Das Kino - Um olhar crítico sobre o cinema

Jéssica Frazão é doutoranda na Escola de Comunicações e Artes da Universidade de São Paulo (USP) e escreve sobre cinema, artes e produção audiovisual.

“Escolha de José Padilha para dirigir série sobre Marielle Franco é violenta e desrespeitosa”

Colunista comenta sobre indicação de José Padilha para direção do programa

A plataforma de streaming Globoplay divulgou recentemente que entrará para o seu catálogo uma série de ficção sobre a trajetória da vereadora e ativista negra Marielle Franco, assassinada cruelmente a tiros em 2018, fato ainda não esclarecido.

Dividida em duas temporadas, a série, que será gravada nos Estúdios Globo e tem previsão de lançamento para 2021, foi alvo de críticas, principalmente após a indicação de José Padilha (“Tropa de Elite 1 e 2”; “O Mecanismo”) para fazer a direção da obra. Imaginava-se que a história de Marielle viraria roteiro de filmes e séries. No entanto, a escolha do diretor para executar um projeto com esta temática não agradou. Por que indicar Padilha para a direção é tão violento e desrespeitoso?

Quando os responsáveis pela série são três pessoas brancas, Antonia Pellegrino, produtora, George Moura, roteirista, e José Padilha, diretor, a série reascende os debates em torno das questões de racismo estrutural.

Antonia Pellefrino e Padilha

O desrespeito da série existe quando observamos a desvalorização de artistas negros e negras no projeto, quando naturalizamos a posição de poder de um diretor branco que, como já sabemos pelos seus trabalhos anteriores, transforma agentes violentos em heróis nacionais. Como bem aponta o site Alma Preta, Padilha é “o homem que deu e dá ferramentas simbólicas para a construção do fascismo e genocídio da juventude negra no país”.

A opressão da série existe quando a branquitude se apropria e se promove em cima das pautas, histórias e subjetividades da comunidade negra, sem sequer refletir sobre como isso pode ser um problema. É preciso sensibilidade para tratar dessa história. Invisibilizar, portanto, homens e mulheres negras e LGBTI+, é um desrespeito a tudo que Marielle defendia.

Antonia Pellegrino, responsável pela indicação de Padilha para direção, conseguiu piorar a situação quando, defendendo-se das críticas, disse que escolheu Padilha por não existir, no Brasil, “um Spike Lee, uma Ava DuVernay”, que são diretores estadunidenses negros de enorme relevância.

Marielle Franco

Ao contrário, podemos afirmar que temos, no Brasil, muitos “Spike Lees”, só esperando para ter uma chance.

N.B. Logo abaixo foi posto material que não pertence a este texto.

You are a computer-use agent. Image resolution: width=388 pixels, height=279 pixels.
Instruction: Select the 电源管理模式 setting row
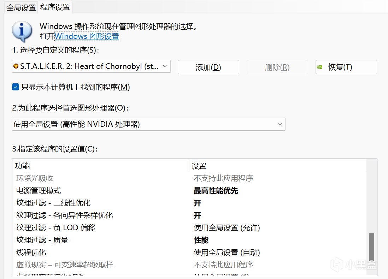39,191
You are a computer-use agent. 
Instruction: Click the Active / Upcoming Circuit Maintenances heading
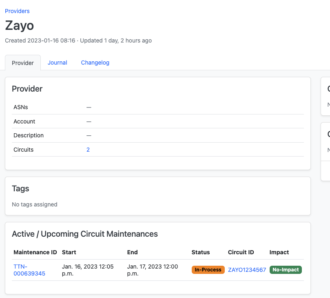coord(85,234)
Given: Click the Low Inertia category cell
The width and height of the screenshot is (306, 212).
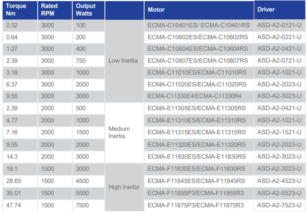Looking at the screenshot, I should pyautogui.click(x=123, y=61).
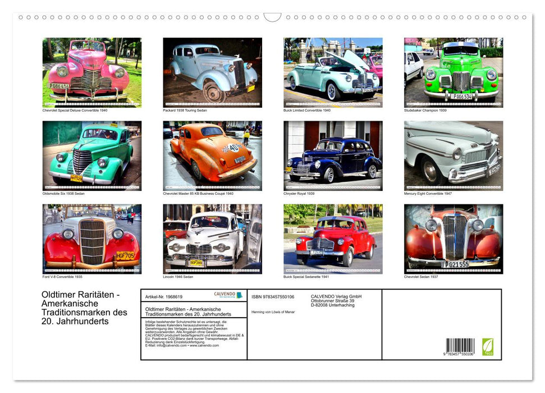
Task: Click the Artikel-Nr. 1968619 field
Action: pos(163,297)
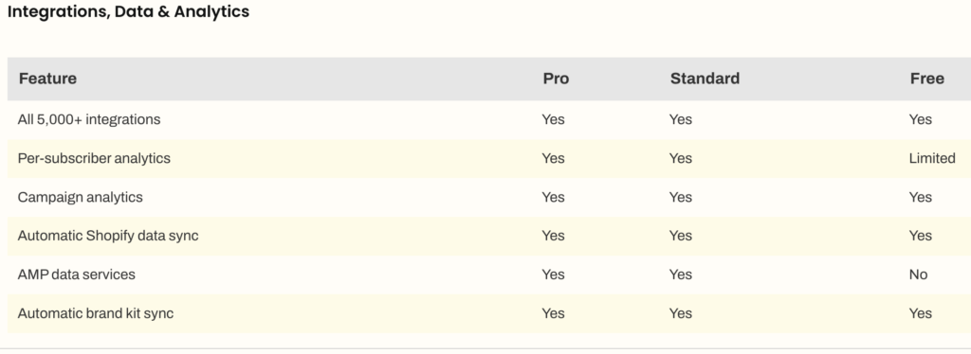The width and height of the screenshot is (971, 354).
Task: Click Pro plan Yes for All 5,000+ integrations
Action: point(553,119)
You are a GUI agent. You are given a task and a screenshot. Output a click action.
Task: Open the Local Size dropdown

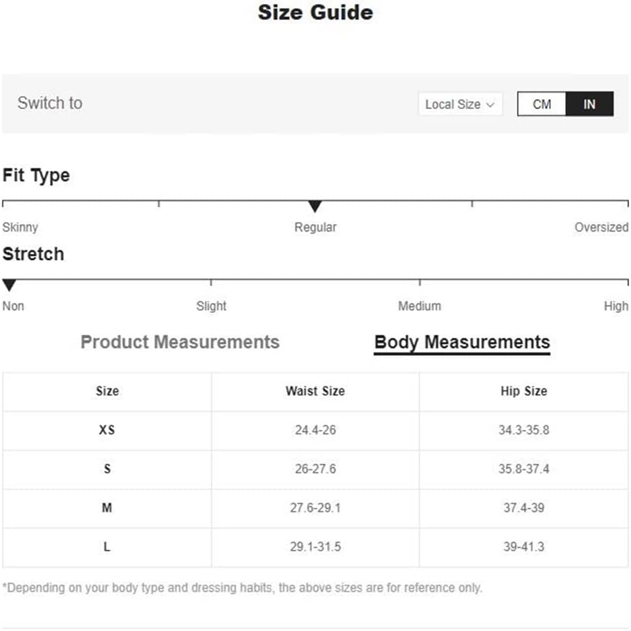461,105
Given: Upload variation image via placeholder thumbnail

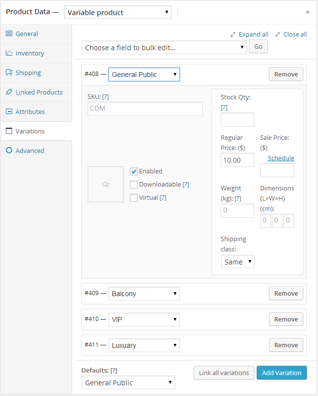Looking at the screenshot, I should pyautogui.click(x=106, y=185).

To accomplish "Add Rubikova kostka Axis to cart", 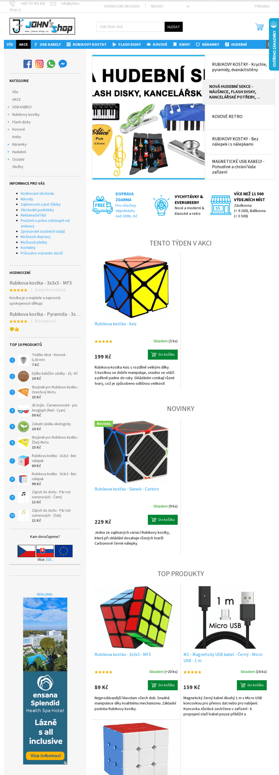I will [x=163, y=354].
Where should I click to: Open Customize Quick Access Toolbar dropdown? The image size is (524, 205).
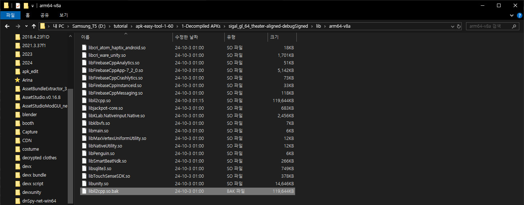(x=32, y=6)
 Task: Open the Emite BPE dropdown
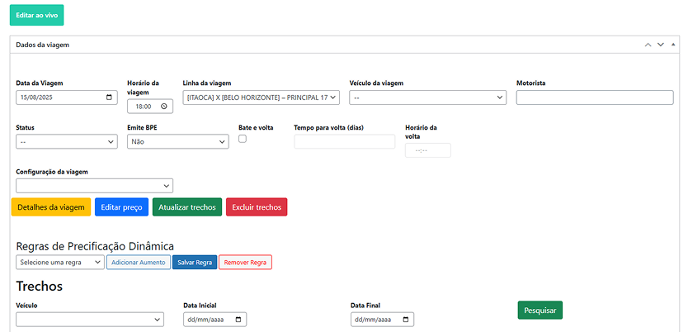click(x=177, y=142)
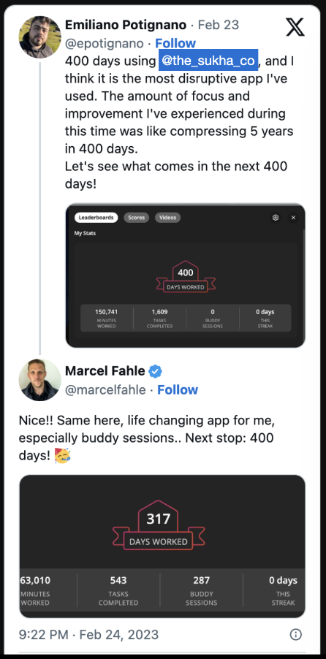326x659 pixels.
Task: Click the X logo icon
Action: click(295, 27)
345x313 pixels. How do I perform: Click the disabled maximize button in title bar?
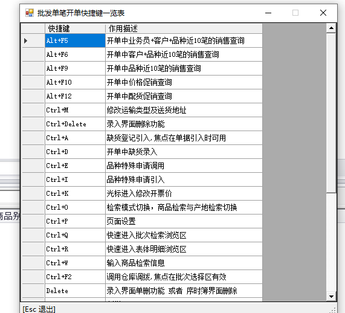tap(295, 13)
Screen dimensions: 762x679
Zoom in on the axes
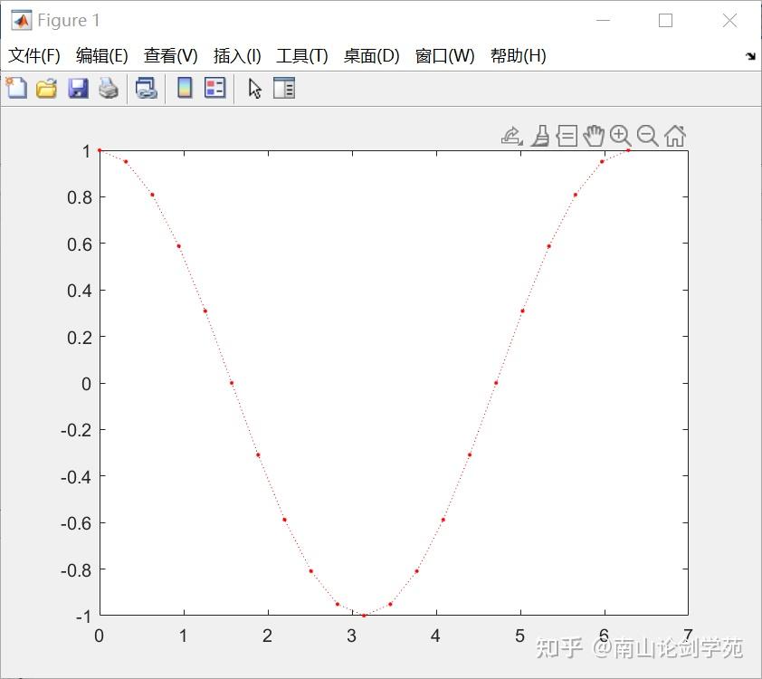(620, 136)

A produtora, roteirista e diretora Sabrina Fidalgo nos traz alguns nomes: “Adélia Sampaio, Carmen Luz, Lilian Solá Santiago, Jeferson De, André Novais de Oliveira, Gabriel Martins, Viviane Ferreira, Yasmin Thayná, Glenda Nicácio, Thiago Almazy, Lázaro Ramos, Jéssica Queiroz, Irmãos Carvalho, Jô Bilac, Grace Passô, entre muitos outros”.

Por conta da repercussão negativa, Antonia Pellegrino se desculpou publicamente na última quarta-feira, dia 11. “Gostaria de agradecer a todas as pessoas negras, do cinema ou não, coletivos, blogs, movimentos e sites que apontaram meu erro e me fizeram enxergar o que a branquitude não o fez”, comentou.

Em reação, Pellegrino disse que a Globo e a Antifa Filmes, ironicamente o nome da produtora de Padilha, decidiu convidar mais negros e negras para fazer parte da equipe da produção audiovisual. Sabemos, entretanto, que um projeto comprometido com a luta por justiça de Marielle Franco jamais poderia ser dirigido por José Padilha, não só porque lugar de fala importa, mas porque não parece adequado o diretor querer recuperar sua biografia, bastante prejudicada depois de “O mecanismo”, fazendo uma obra sobre Marielle.